Innocence and 'innocence'

Prosecution should occur] whether it happened or not. It would be justice for things that happened in the past." -NCCU Student Government Senator Chan Hall, Newsweek

"I do know the following items about the case that would lead one to hesitate before throwing out the case.. The Duke lacrosse players were not angels-they had a previously established history of rowdiness tarnished with racial comments, and one of the accused had previously been arrested for anti-gay comments while drunk."

-Duke Geology Professor Thomas Crowley, the Herald-Sun

"Much of this emphasis on 'innocence' has ignored the gender and racial prejudice of the March 13 party.. A rape may not have occurred on March 13, but as a woman on Duke's campus, as a Women's Studies major, and as an activist for survivors of sexual assault, I assure [defense attorney Joseph] Cheshire that these men are not innocent, nor are they upstanding citizens of Duke or Durham law.. Nifong might not be in the right, legally, but that doesn't mean he's not doing the right thing."

-Duke senior Shadee Malaklou, the Herald-Sun

What's a more frightening concept: being railroaded by an overzealous, obstinate, politically ambitious district attorney; or having members of your own community applaud him despite overwhelming evidence of both his malfeasance and your innocence?

It's hard for me to imagine either of these scenarios, but for lacrosse players Reade Seligmann, Collin Finnerty, and David Evans, they have been a part of daily life for months.

These three are being condemned by professors and other students, not based on factual evidence or even individual character, but on nebulous accounts of an entire team's history of being less than "angels."

They have become the scapegoats of a radical segment of academia that believes, as English Professor Karla Holloway wrote, that, "The appropriate presumption of innocence that follows the players, however the legal case is determined, is neither the critical social indicator of the event, nor the final measure of its cultural facts."

These "cultural facts" represent the altar at which some seek to sacrifice three men, regardless of their factual-in the real sense-actions.
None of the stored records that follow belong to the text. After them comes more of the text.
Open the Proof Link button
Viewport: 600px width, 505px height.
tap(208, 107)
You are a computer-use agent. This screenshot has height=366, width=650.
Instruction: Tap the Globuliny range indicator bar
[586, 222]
That doing so implies a perversion of traditional and constitutional methods of administering justice is a secondary concern, judging from Malaklou's quip about the legality of Durham District Attorney Mike Nifong's actions.

Such voices do more than express an understandable level of schadenfreude at seeing misfortune befall formerly preeminent members of Duke's elitist (and, depending on whom you ask, sexist and racist) ethos. They indicate a malicious and irrational desire to get even with an entire class of white male oppressors through three individuals who may be "innocent" (quotations, I gather, are used to represent the apparent irrelevance of the term).
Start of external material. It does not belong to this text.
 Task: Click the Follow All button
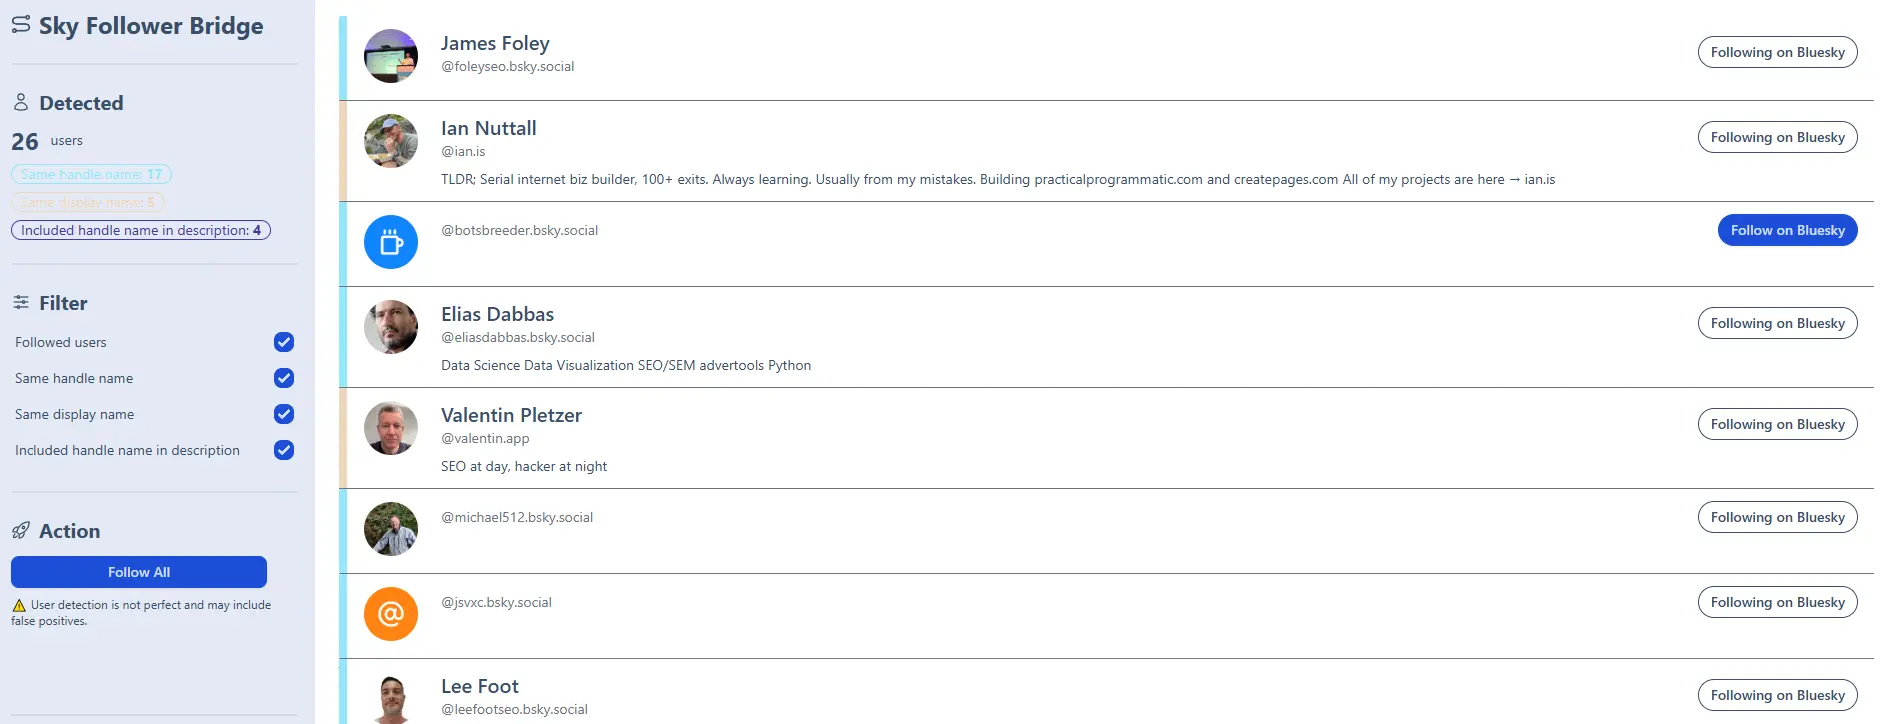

Nifong seems to adhere to this interpretation of our legal system's function, musing that to dismiss the case would "[do] nothing to address the underlying divisions that have been revealed. My personal feeling is the first step to addressing those divisions is addressing this case.. The future of Durham's in the balance."

This might explain why 49 percent of voters in the recent election voiced approval of Nifong's record. But I doubt it provides any comfort to the three men whose lives have been placed on hold in order to "address" the resentment of Durham residents for Duke students.

More important than identifying the motives of one group of professors and students-those who cling to the notion that a faulty prosecution could possibly lead to justice-is for the rest of us to realize that it is a minority and dismiss such thinking.

Thankfully, I'd guess that from the evidence made public in the case, a majority of the Duke community believes in the innocence of the indicted three-maybe not in a sense of the word that would convince Malaklou, but one that will hopefully satisfy a jury-and is quietly waiting for justice to take its course. Although others on this page have rightly chided us for allowing Nifong's reelection through such complacency.

But an even greater proportion would shudder (and I hope the quotes that begin this column make them do so) at the idea of seeing anyone punished for something they didn't do in order to serve the agenda of a vocal, radical minority.

David Kleban is a Trinity senior. His column runs every other Tuesday. He would like to thank the "Durham-in-Wonderland" and "Liestoppers" blogs for their aggregation of literature on the lacrosse case, from which the included quotations were drawn.